● The data
>>>>

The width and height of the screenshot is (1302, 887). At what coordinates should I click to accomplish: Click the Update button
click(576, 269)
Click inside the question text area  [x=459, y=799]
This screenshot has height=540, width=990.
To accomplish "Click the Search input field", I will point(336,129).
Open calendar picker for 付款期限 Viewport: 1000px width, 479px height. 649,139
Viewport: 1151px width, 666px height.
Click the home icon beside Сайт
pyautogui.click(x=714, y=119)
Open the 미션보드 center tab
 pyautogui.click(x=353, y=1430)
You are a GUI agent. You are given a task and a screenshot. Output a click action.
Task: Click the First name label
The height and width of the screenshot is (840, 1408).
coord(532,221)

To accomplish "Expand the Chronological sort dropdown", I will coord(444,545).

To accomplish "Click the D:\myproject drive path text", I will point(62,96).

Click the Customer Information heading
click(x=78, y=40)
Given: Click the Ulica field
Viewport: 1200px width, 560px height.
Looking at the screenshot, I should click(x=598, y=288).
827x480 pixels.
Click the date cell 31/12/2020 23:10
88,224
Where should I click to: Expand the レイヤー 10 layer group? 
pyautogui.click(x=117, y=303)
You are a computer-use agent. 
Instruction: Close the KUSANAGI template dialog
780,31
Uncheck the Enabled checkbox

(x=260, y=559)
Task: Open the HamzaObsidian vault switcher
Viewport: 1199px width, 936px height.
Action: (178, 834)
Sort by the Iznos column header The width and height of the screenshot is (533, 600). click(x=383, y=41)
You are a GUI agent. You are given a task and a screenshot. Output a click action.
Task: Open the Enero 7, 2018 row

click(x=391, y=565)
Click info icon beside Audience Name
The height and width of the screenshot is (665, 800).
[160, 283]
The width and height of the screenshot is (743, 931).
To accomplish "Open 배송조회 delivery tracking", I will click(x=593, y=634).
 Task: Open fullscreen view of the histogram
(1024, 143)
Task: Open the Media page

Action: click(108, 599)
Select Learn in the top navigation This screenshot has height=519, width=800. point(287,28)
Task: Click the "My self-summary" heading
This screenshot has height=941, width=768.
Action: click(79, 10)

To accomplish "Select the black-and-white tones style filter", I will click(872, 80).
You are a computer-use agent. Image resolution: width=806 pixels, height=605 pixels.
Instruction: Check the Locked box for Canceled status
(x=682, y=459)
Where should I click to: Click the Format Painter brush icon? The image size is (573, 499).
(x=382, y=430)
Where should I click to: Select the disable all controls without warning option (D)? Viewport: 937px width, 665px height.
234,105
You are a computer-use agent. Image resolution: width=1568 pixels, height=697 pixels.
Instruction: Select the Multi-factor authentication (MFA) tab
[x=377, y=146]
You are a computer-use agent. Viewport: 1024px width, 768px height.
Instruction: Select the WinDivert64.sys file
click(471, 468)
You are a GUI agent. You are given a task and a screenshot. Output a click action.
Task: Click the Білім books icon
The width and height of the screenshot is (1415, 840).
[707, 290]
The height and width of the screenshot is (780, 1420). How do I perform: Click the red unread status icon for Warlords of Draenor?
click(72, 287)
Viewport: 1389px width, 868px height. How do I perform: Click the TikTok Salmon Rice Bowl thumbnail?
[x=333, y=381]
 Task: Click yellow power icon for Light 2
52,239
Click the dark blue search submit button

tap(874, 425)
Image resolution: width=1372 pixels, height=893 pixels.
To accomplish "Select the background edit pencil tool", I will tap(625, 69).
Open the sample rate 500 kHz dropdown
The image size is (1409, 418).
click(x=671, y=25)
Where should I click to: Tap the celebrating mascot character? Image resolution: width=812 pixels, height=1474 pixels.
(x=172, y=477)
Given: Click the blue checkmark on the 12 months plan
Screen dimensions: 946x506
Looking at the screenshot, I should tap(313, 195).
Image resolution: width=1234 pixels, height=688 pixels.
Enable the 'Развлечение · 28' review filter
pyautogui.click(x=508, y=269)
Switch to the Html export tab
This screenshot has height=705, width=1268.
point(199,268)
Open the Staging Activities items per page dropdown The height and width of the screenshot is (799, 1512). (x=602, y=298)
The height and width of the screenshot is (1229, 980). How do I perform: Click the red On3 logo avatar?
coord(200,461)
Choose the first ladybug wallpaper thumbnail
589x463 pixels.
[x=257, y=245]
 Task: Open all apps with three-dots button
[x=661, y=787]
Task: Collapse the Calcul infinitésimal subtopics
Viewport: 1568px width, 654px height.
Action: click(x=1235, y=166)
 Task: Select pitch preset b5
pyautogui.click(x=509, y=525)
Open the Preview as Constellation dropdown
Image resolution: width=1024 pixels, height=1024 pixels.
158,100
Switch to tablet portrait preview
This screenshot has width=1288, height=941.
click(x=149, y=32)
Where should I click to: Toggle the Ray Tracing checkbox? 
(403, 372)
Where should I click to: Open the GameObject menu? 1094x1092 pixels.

<<<<

● Exercise task
Rewrite all the rows above, swapping every "Viewport" for "Window size" and leaving the rest untouched.

● Answer to the exercise
The width and height of the screenshot is (1302, 887). At what coordinates should I click to accomplish: Click the Update button
click(576, 269)
Click inside the question text area  [x=459, y=799]
This screenshot has height=540, width=990.
To accomplish "Click the Search input field", I will point(336,129).
Open calendar picker for 付款期限 Window size: 1000px width, 479px height. 649,139
Window size: 1151px width, 666px height.
Click the home icon beside Сайт
pyautogui.click(x=714, y=119)
Open the 미션보드 center tab
 pyautogui.click(x=353, y=1430)
You are a GUI agent. You are given a task and a screenshot. Output a click action.
Task: Click the First name label
The height and width of the screenshot is (840, 1408).
coord(532,221)

To accomplish "Expand the Chronological sort dropdown", I will coord(444,545).

To accomplish "Click the D:\myproject drive path text", I will point(62,96).

Click the Customer Information heading
click(x=78, y=40)
Given: Click the Ulica field
Window size: 1200px width, 560px height.
Looking at the screenshot, I should click(x=598, y=288).
827x480 pixels.
Click the date cell 31/12/2020 23:10
88,224
Where should I click to: Expand the レイヤー 10 layer group? 
pyautogui.click(x=117, y=303)
You are a computer-use agent. 
Instruction: Close the KUSANAGI template dialog
780,31
Uncheck the Enabled checkbox

(x=260, y=559)
Task: Open the HamzaObsidian vault switcher
Window size: 1199px width, 936px height.
Action: (178, 834)
Sort by the Iznos column header The width and height of the screenshot is (533, 600). click(x=383, y=41)
You are a GUI agent. You are given a task and a screenshot. Output a click action.
Task: Open the Enero 7, 2018 row

click(x=391, y=565)
Click info icon beside Audience Name
The height and width of the screenshot is (665, 800).
[160, 283]
The width and height of the screenshot is (743, 931).
To accomplish "Open 배송조회 delivery tracking", I will click(x=593, y=634).
 Task: Open fullscreen view of the histogram
(1024, 143)
Task: Open the Media page

Action: click(108, 599)
Select Learn in the top navigation This screenshot has height=519, width=800. point(287,28)
Task: Click the "My self-summary" heading
This screenshot has height=941, width=768.
Action: click(79, 10)

To accomplish "Select the black-and-white tones style filter", I will click(872, 80).
You are a computer-use agent. Image resolution: width=806 pixels, height=605 pixels.
Instruction: Check the Locked box for Canceled status
(x=682, y=459)
Where should I click to: Click the Format Painter brush icon? The image size is (573, 499).
(x=382, y=430)
Where should I click to: Select the disable all controls without warning option (D)? Window size: 937px width, 665px height.
234,105
You are a computer-use agent. Image resolution: width=1568 pixels, height=697 pixels.
Instruction: Select the Multi-factor authentication (MFA) tab
[x=377, y=146]
You are a computer-use agent. Window size: 1024px width, 768px height.
Instruction: Select the WinDivert64.sys file
click(471, 468)
You are a GUI agent. You are given a task and a screenshot. Output a click action.
Task: Click the Білім books icon
The width and height of the screenshot is (1415, 840).
[707, 290]
The height and width of the screenshot is (780, 1420). How do I perform: Click the red unread status icon for Warlords of Draenor?
click(72, 287)
Window size: 1389px width, 868px height. How do I perform: Click the TikTok Salmon Rice Bowl thumbnail?
[x=333, y=381]
 Task: Click yellow power icon for Light 2
52,239
Click the dark blue search submit button

tap(874, 425)
Image resolution: width=1372 pixels, height=893 pixels.
To accomplish "Select the background edit pencil tool", I will tap(625, 69).
Open the sample rate 500 kHz dropdown
The image size is (1409, 418).
click(x=671, y=25)
Where should I click to: Tap the celebrating mascot character? Image resolution: width=812 pixels, height=1474 pixels.
(x=172, y=477)
Given: Click the blue checkmark on the 12 months plan
Screen dimensions: 946x506
Looking at the screenshot, I should tap(313, 195).
Image resolution: width=1234 pixels, height=688 pixels.
Enable the 'Развлечение · 28' review filter
pyautogui.click(x=508, y=269)
Switch to the Html export tab
This screenshot has height=705, width=1268.
point(199,268)
Open the Staging Activities items per page dropdown The height and width of the screenshot is (799, 1512). (x=602, y=298)
The height and width of the screenshot is (1229, 980). How do I perform: Click the red On3 logo avatar?
coord(200,461)
Choose the first ladybug wallpaper thumbnail
589x463 pixels.
[x=257, y=245]
 Task: Open all apps with three-dots button
[x=661, y=787]
Task: Collapse the Calcul infinitésimal subtopics
Window size: 1568px width, 654px height.
Action: click(x=1235, y=166)
 Task: Select pitch preset b5
pyautogui.click(x=509, y=525)
Open the Preview as Constellation dropdown
Image resolution: width=1024 pixels, height=1024 pixels.
158,100
Switch to tablet portrait preview
This screenshot has width=1288, height=941.
click(x=149, y=32)
Where should I click to: Toggle the Ray Tracing checkbox? 
(403, 372)
Where should I click to: Open the GameObject menu? 1094x1092 pixels.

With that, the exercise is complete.